## Instructions to follow
Starting with the line that contains "Task: Maximize the My Projects panel", return every line through the end of the listing below exactly as written. Omit the pictures.

------------------------

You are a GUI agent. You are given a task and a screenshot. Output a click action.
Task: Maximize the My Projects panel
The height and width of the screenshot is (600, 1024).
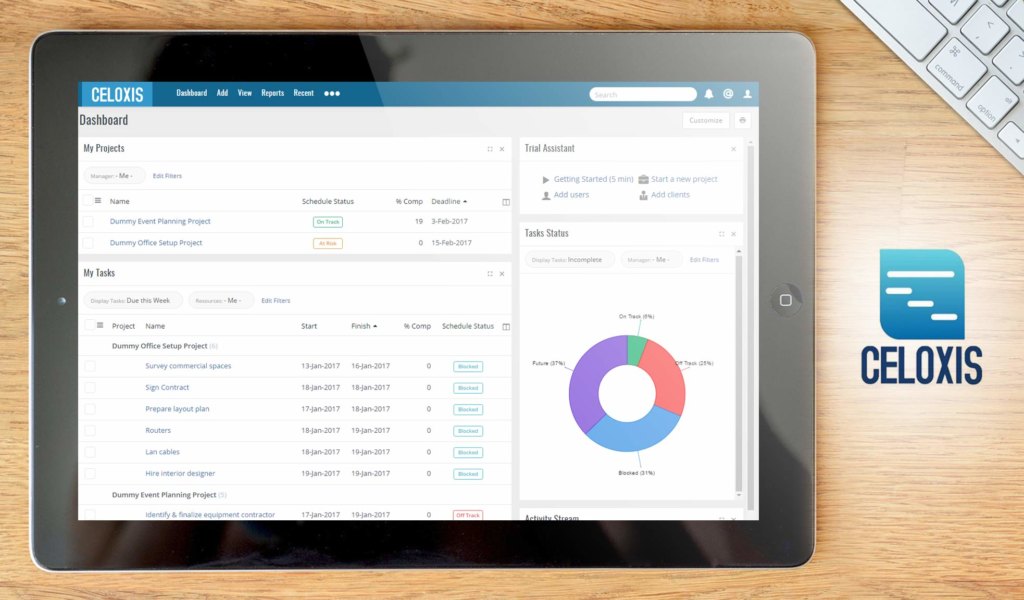tap(490, 149)
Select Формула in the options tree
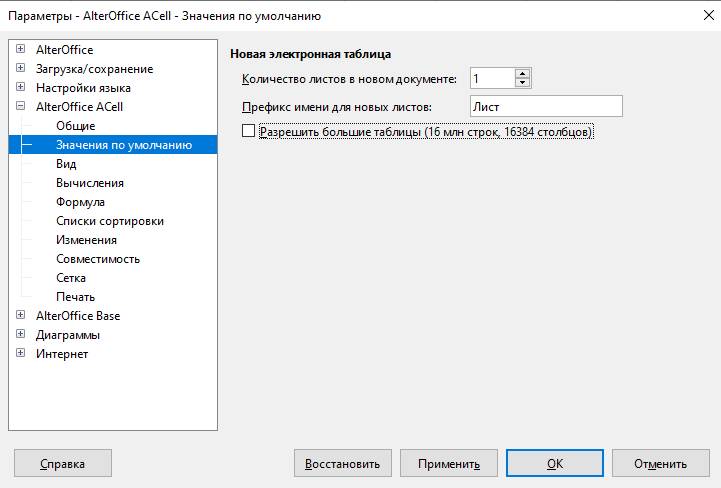The height and width of the screenshot is (488, 721). click(x=80, y=202)
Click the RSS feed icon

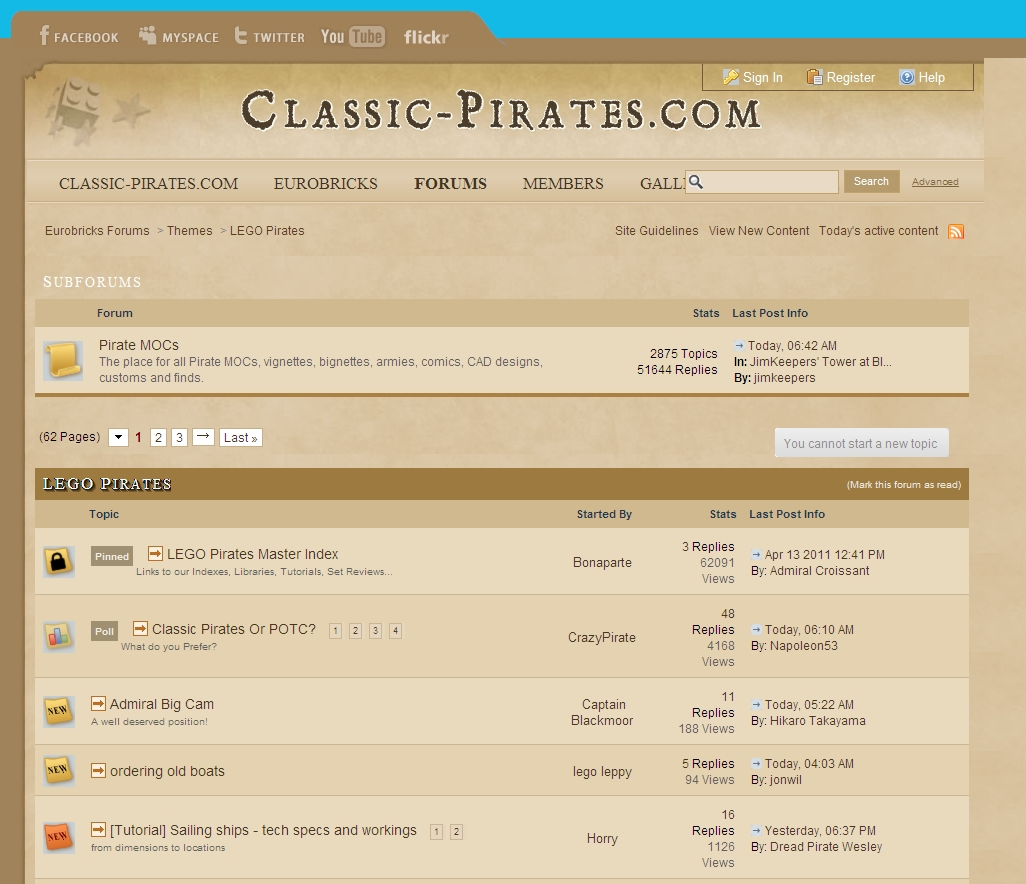(x=956, y=232)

------------------------

## Answer space
Task: Maximize the My Projects panel
The height and width of the screenshot is (600, 1024).
tap(490, 149)
Select Формула in the options tree
The height and width of the screenshot is (488, 721). click(x=80, y=202)
Click the RSS feed icon

(x=956, y=232)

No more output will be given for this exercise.